##### EXCERPT PROVIDED #####

Law Firm Partner Compensation and Client Origination Credit

Question:

Our firm is an 8 attorney general practice law firm located in Kansas City, Missouri. Five of the attorneys are equity partners and the other three are associates. The two founding partners are the only ones in the firm that bring in clients – the other partners are just workers. Currently the partners are paid based upon their collections for cases/matters to which they are assigned. They are also credited for work that others do on their assigned matters as well. We are concerned that in a general practice firm such as ours, everyone must be bringing in clients and we are considering changing our compensation system to factor in credit for client origination – bringing in clients. I would appreciate your thoughts.

##### STORED ROWS #####

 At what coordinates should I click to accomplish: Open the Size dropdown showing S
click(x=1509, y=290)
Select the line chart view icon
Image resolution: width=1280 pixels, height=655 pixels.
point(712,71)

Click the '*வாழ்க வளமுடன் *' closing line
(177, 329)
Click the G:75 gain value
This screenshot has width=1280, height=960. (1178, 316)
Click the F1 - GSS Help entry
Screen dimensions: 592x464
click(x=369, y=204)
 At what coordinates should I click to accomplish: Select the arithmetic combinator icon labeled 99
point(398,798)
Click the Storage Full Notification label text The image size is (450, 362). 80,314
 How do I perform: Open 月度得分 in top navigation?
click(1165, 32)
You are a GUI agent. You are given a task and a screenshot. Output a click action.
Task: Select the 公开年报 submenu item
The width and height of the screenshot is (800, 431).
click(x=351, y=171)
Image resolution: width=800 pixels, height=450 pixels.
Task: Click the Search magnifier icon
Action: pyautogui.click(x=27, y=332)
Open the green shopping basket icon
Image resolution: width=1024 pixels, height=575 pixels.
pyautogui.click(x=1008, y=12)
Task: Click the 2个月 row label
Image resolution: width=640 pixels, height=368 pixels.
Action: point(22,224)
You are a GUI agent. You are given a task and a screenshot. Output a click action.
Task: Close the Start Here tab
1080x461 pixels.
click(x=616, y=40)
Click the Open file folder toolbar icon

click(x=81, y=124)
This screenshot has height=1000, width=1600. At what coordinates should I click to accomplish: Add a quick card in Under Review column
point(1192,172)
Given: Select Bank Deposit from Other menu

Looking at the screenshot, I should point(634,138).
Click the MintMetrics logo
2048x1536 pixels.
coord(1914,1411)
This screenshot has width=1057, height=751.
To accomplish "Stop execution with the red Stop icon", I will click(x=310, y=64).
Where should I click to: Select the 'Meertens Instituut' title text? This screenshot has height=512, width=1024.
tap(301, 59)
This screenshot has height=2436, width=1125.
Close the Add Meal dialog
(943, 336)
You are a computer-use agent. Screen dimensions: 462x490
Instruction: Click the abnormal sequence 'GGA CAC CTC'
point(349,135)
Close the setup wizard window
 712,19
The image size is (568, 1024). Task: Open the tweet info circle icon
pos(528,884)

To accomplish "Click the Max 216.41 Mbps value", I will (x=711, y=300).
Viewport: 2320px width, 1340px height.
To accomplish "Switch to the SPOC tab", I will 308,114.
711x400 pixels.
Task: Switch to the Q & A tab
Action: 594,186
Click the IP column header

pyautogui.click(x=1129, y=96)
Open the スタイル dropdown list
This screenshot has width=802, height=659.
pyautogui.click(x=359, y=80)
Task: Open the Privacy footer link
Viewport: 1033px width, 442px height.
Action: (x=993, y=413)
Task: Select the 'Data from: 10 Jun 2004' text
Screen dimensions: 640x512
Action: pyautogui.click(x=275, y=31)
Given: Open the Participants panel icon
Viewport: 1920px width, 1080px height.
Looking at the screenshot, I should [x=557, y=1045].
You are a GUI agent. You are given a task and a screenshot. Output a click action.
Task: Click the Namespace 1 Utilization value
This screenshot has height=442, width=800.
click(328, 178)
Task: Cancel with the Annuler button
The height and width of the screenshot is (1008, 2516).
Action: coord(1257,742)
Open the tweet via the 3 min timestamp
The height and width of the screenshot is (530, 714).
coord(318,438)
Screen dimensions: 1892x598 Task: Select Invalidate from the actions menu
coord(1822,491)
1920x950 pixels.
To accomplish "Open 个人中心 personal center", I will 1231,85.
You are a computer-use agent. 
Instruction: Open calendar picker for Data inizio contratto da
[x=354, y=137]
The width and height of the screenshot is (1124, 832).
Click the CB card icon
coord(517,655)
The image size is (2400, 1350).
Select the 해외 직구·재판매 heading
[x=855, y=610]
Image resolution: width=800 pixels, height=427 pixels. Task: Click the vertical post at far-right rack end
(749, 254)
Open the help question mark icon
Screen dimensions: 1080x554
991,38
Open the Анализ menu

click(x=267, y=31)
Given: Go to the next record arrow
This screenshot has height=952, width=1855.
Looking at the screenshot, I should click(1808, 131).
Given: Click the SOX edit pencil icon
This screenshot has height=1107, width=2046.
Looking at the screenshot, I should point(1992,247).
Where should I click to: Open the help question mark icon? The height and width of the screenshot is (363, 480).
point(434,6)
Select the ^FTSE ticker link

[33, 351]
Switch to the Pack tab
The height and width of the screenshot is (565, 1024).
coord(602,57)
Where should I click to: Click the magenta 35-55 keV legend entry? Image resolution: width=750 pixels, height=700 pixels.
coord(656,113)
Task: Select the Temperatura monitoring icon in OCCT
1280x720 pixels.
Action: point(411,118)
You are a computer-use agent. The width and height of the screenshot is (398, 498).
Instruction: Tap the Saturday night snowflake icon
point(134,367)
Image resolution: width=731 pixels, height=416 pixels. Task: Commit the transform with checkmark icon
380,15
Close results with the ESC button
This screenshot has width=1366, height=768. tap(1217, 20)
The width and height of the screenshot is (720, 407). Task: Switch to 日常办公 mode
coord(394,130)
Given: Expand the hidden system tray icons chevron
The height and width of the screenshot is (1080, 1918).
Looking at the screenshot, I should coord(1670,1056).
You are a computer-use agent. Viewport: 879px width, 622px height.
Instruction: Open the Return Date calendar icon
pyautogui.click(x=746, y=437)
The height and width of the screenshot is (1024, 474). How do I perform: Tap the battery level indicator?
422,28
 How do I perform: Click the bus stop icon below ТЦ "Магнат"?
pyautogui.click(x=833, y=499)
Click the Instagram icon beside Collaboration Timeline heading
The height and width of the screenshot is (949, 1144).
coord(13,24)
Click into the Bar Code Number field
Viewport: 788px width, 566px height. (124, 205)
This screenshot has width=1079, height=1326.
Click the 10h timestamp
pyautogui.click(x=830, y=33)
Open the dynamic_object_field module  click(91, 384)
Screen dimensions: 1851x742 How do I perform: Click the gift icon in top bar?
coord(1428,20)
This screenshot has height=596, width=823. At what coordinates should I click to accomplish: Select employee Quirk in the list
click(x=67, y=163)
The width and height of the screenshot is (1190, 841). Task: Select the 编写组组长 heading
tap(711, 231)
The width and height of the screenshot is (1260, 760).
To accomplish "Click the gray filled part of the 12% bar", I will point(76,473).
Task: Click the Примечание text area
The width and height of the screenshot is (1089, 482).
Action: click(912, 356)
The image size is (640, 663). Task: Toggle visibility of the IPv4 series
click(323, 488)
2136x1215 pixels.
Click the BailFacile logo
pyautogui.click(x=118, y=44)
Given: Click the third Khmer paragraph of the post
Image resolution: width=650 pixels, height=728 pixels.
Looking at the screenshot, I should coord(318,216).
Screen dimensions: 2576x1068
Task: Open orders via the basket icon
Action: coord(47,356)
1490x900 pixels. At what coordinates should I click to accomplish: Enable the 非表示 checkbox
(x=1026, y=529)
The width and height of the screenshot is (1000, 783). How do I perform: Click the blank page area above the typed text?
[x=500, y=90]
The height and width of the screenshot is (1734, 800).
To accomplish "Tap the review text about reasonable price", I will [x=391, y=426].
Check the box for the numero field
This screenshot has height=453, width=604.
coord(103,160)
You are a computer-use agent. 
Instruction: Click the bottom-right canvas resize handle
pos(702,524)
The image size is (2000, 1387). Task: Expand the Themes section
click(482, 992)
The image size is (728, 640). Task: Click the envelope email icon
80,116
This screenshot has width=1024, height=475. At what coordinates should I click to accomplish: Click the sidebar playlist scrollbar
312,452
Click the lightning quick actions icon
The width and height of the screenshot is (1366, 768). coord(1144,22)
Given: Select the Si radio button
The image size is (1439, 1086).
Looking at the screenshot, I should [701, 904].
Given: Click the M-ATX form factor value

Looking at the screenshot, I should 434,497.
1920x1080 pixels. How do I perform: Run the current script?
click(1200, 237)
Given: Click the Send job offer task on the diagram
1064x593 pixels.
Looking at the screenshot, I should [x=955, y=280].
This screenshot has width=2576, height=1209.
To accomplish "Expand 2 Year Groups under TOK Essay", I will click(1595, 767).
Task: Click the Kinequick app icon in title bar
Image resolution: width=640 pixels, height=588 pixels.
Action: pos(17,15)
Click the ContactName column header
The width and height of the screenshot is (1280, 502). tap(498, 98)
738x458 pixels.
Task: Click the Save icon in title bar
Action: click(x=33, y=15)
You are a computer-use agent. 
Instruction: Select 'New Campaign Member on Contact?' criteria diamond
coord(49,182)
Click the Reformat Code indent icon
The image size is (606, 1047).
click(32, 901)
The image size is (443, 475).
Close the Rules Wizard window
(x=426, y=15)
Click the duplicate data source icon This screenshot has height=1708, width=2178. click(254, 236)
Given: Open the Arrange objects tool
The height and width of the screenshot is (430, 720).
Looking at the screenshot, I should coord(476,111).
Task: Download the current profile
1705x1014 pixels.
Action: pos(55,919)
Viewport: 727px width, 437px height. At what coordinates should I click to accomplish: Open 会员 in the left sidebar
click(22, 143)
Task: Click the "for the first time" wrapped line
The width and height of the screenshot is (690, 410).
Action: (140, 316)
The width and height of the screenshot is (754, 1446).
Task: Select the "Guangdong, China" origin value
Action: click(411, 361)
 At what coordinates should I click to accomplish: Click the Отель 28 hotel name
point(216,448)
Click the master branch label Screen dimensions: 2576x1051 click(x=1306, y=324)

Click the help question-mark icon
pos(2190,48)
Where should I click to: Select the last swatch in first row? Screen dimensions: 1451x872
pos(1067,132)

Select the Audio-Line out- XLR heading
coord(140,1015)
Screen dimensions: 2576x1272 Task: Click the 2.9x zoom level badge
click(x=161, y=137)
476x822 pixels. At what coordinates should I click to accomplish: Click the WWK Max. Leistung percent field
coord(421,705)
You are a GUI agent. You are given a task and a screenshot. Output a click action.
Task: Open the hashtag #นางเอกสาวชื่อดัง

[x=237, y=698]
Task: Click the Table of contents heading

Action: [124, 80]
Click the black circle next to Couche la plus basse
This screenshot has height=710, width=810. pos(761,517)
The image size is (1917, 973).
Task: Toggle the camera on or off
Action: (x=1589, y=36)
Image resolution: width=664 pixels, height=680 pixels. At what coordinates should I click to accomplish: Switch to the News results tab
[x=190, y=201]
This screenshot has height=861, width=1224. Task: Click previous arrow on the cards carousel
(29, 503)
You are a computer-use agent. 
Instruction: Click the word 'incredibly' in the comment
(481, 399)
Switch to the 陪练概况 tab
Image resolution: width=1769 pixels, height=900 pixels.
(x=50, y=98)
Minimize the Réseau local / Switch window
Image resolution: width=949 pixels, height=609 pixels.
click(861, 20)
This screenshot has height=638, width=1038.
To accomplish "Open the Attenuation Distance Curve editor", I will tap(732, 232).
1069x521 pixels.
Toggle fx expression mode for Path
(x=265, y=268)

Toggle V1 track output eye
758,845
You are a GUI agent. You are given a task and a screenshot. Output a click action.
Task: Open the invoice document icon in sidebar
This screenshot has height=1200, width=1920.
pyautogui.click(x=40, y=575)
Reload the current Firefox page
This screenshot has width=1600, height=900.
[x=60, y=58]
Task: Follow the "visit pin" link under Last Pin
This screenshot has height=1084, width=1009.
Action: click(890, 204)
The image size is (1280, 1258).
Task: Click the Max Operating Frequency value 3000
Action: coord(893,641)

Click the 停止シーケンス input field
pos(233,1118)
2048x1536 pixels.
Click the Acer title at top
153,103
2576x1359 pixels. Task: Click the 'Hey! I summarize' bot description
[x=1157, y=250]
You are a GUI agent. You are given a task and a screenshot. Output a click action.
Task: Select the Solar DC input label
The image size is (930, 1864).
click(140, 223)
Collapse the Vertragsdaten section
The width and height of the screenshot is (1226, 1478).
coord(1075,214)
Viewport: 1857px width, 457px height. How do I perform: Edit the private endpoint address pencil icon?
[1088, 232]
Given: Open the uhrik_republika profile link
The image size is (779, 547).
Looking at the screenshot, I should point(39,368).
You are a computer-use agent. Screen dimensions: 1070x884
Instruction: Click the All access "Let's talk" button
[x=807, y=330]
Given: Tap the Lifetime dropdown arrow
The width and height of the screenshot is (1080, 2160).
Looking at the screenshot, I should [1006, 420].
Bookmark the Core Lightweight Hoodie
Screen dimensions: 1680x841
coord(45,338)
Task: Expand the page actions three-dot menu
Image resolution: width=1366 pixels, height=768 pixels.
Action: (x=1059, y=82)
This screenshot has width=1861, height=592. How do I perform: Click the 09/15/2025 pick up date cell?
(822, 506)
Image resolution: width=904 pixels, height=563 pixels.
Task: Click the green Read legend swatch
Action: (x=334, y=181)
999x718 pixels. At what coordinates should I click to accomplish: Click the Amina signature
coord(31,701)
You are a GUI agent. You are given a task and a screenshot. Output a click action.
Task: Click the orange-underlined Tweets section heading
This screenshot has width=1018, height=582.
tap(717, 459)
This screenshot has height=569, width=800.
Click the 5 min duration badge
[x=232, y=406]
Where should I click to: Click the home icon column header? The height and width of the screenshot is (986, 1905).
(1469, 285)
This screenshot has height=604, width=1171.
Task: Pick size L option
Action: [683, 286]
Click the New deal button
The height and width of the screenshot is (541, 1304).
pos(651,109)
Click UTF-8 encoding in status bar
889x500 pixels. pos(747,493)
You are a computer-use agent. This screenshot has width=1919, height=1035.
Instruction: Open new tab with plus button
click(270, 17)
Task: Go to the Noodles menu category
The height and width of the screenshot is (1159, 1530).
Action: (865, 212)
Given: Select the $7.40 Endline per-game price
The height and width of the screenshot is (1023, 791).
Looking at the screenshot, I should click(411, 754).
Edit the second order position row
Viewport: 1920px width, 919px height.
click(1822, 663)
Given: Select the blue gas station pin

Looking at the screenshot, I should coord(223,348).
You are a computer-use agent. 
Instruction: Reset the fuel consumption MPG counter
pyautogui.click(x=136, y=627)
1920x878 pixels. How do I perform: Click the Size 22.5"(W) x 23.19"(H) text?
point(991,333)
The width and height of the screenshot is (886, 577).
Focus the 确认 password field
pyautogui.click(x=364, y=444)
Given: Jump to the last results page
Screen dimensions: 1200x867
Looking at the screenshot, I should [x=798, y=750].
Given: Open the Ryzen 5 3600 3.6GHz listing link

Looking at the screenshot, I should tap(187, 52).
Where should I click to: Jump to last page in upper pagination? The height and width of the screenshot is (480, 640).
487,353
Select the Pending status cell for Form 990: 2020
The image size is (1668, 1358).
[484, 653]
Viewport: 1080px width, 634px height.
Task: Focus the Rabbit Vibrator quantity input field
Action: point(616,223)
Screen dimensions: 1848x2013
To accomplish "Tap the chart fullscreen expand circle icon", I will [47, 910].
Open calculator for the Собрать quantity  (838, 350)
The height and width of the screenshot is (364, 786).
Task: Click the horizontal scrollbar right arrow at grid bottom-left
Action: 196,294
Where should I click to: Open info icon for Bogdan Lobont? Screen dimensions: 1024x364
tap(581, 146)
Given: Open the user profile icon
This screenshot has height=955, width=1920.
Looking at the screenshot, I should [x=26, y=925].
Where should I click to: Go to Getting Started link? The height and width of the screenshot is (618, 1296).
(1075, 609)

#####

EXERCISE OBJECTIVE:
Write out the passage of the law firm compensation question that opens with the words containing "Law Firm Partner" and closes with "appreciate your thoughts.". The listing is not needed for this work.

PROBLEM SOLUTION:
Law Firm Partner Compensation and Client Origination Credit

Question:

Our firm is an 8 attorney general practice law firm located in Kansas City, Missouri. Five of the attorneys are equity partners and the other three are associates. The two founding partners are the only ones in the firm that bring in clients – the other partners are just workers. Currently the partners are paid based upon their collections for cases/matters to which they are assigned. They are also credited for work that others do on their assigned matters as well. We are concerned that in a general practice firm such as ours, everyone must be bringing in clients and we are considering changing our compensation system to factor in credit for client origination – bringing in clients. I would appreciate your thoughts.